Why David Laws has changed his tune on spending cuts

The Lib Dems are desperate to win anti-Tory tactical votes in seats such as Laws's. 

By George Eaton

David Laws has long distinguished himself as one of the most fervent Lib Dem supporters of spending cuts. In 2012, he called for the state to be reduced to 35 per cent of GDP – the figure now projected to result from George Osborne’s post-election plans (and famously identified by the OBR as the lowest level since the 1930s). All areas bar health, education and pensions, Laws argued, should face severe austerity until Leviathan had been tamed. 

But today’s Sunday Times finds the schools minister in rather different voice. Laws, who worked alongside Osborne as Chief Secretary to the Treasury after the 2010 election (until his expenses-related resignation), describes the Chancellor’s plan as “a very extreme and very right-wing suicide note because all those people who care about the education service, about the police, about the armed forces . . . will see that the plans they have put forward are hugely damaging and dangerous.” 

Having declared in 2012 that “We are going to have to see a shrinking of the state share of the economy until it is back into kilter with the amount of tax people are prepared to be pay”, he now argues the precise reverse: “It is easy to talk about balancing the books by cutting spending and not raising people’s taxes and of course that sounds popular. But when you look at what the consequences are for the armed forces, police and education you realise it is a very extreme, right-wing strategy”. 

What explains these ideological somersaults? The answer is simple: the election. Of the Lib Dems’ 56 seats, the Conservatives are in second place in 37 (including Laws’s Yeovil constituency). To hold on to these, the party needs to focus on winning tactical votes from left-leaning Labour and Green supporters (as it has done in the past). By talking up the dangers of a future Tory government, it hopes to persuade progressive voters that the safest option is to vote Lib Dem. 

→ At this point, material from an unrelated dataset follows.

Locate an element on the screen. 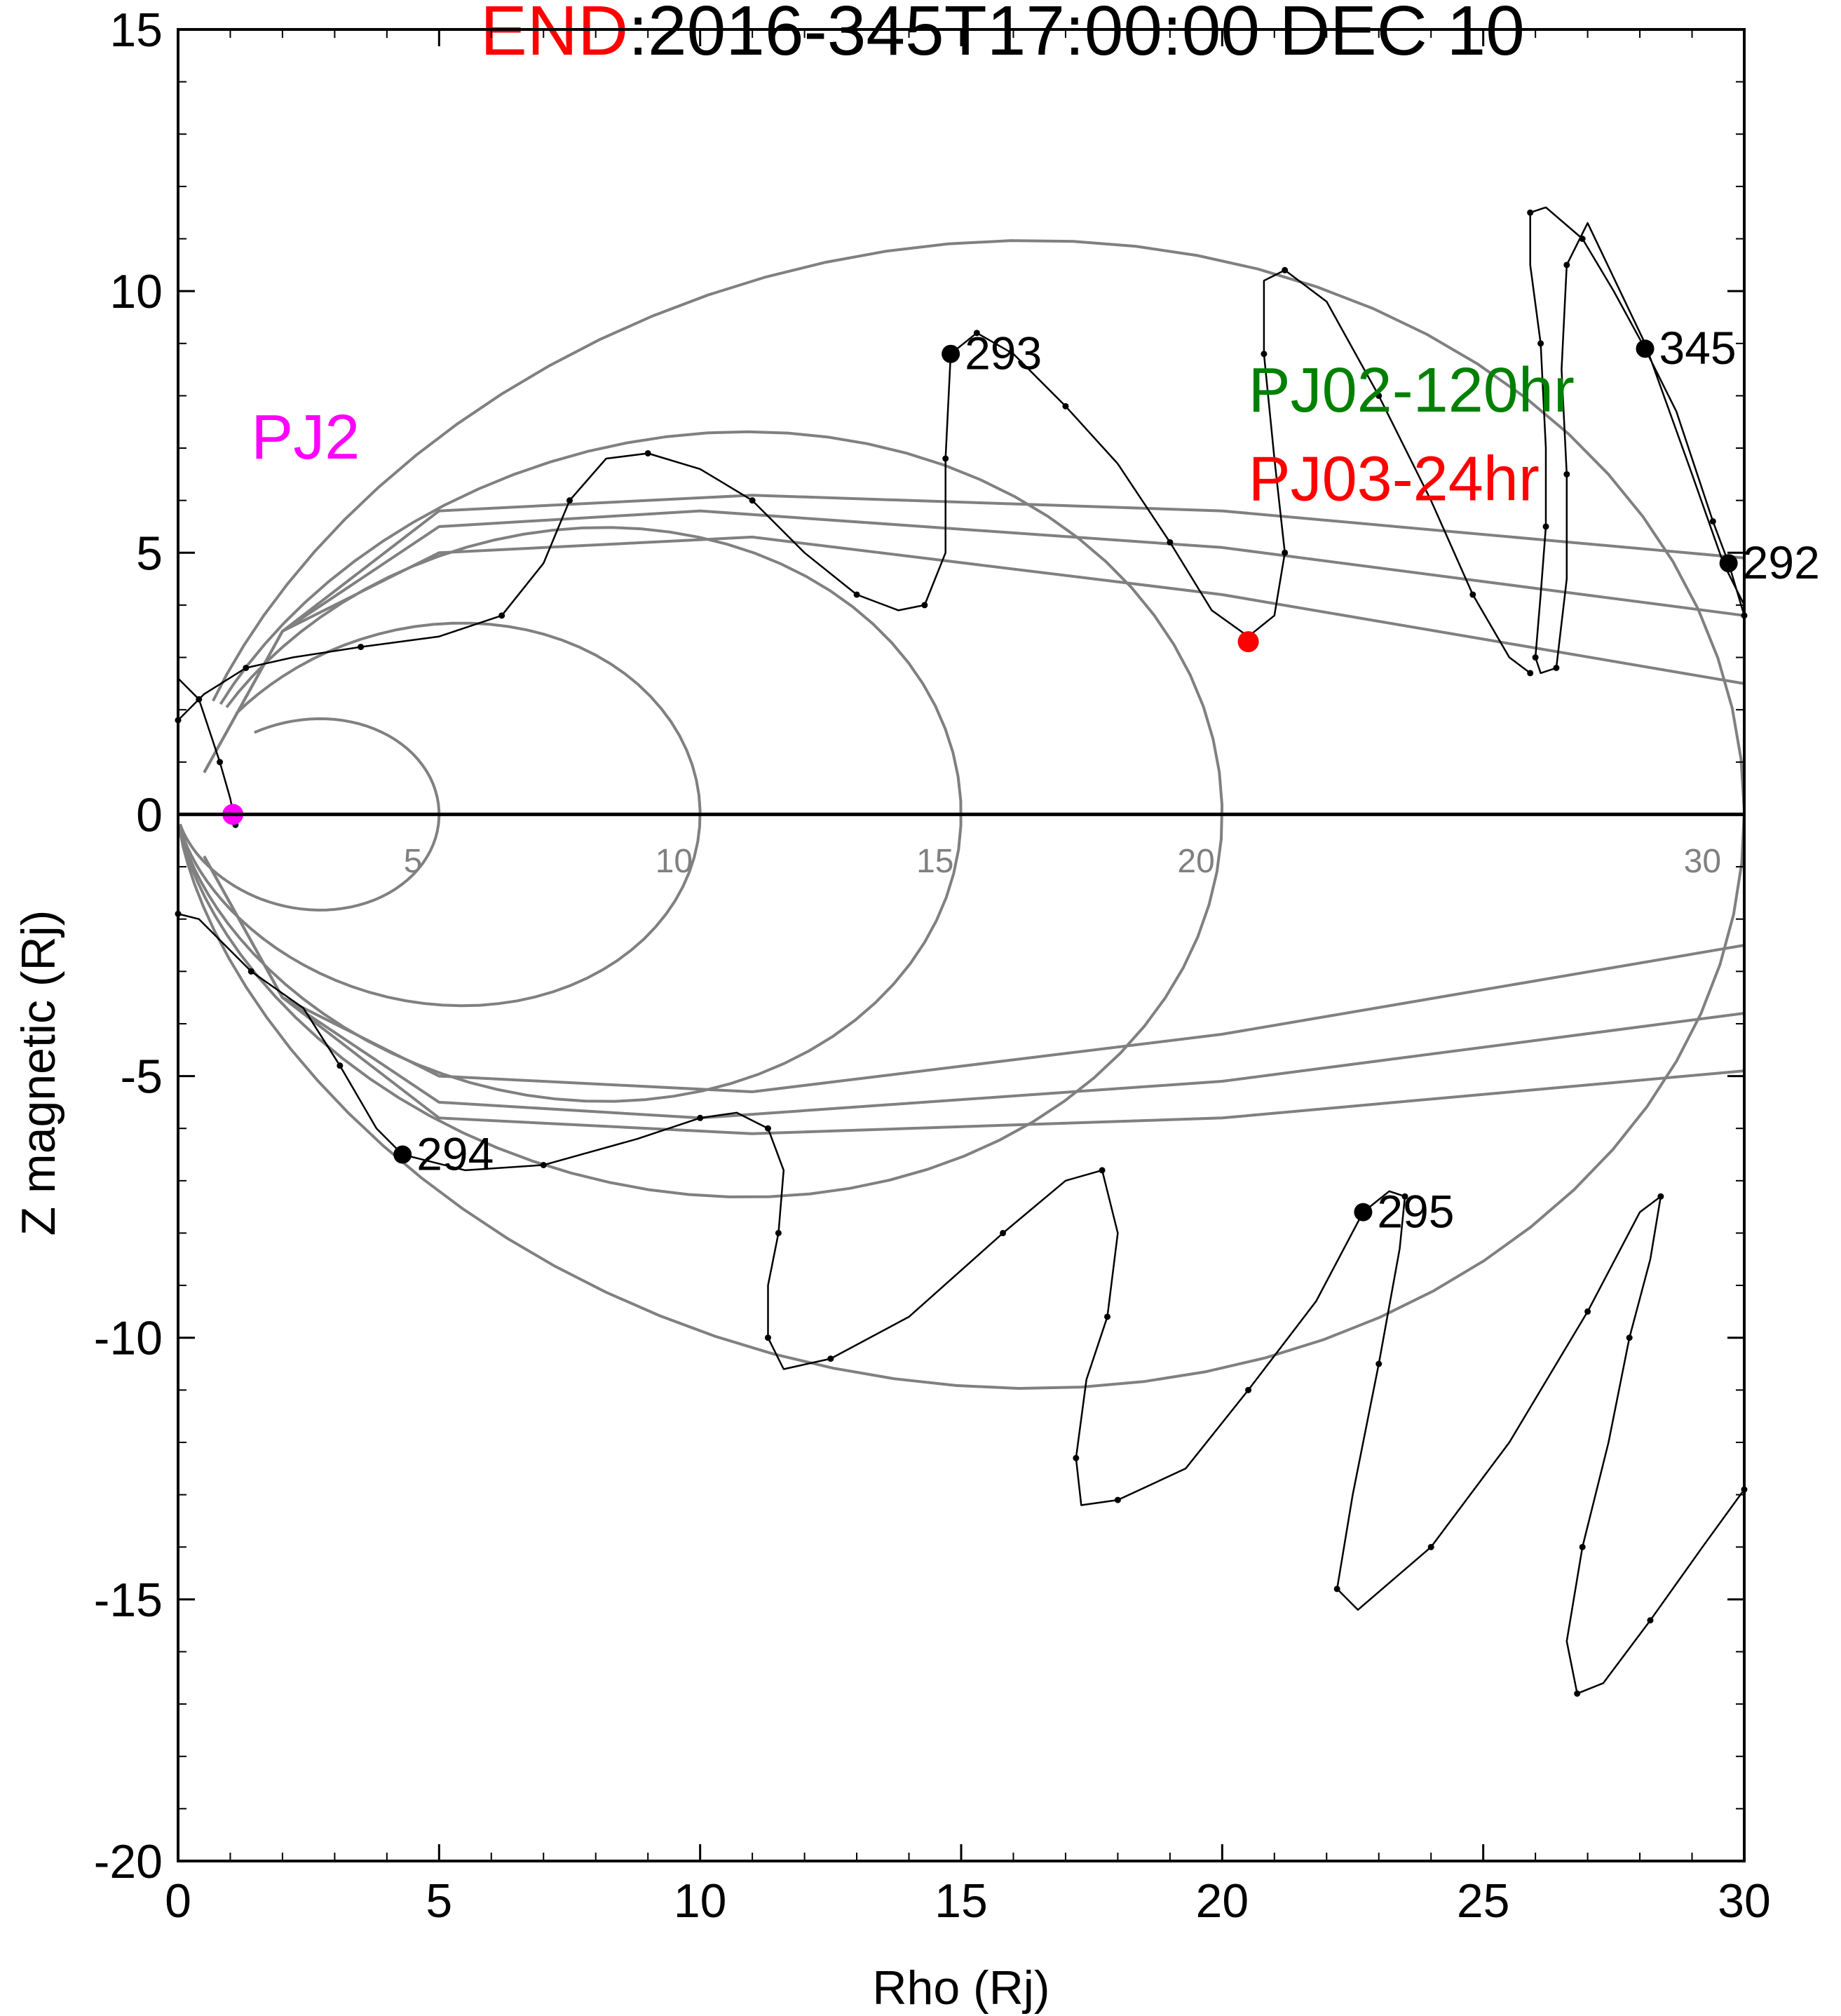 Image resolution: width=1841 pixels, height=2016 pixels. y-tick-label-15: 15 is located at coordinates (136, 30).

Whether many will be receptive to this message after five years of coalition austerity is doubtful. Rather than rising, the Lib Dems’ poll ratings have fallen since they embarked on “aggressive differentiation” from their coalition partners. But that Laws has now embraced this approach shows the extent to which the party is convinced that trashing the Tories is its only hope. The irony, of course, as I wrote recently, is that senior Lib Dems (Laws among them) would far rather form a second coalition with the Conservatives than share power with Labour. But don’t expect to hear much about that before 7 May 2015.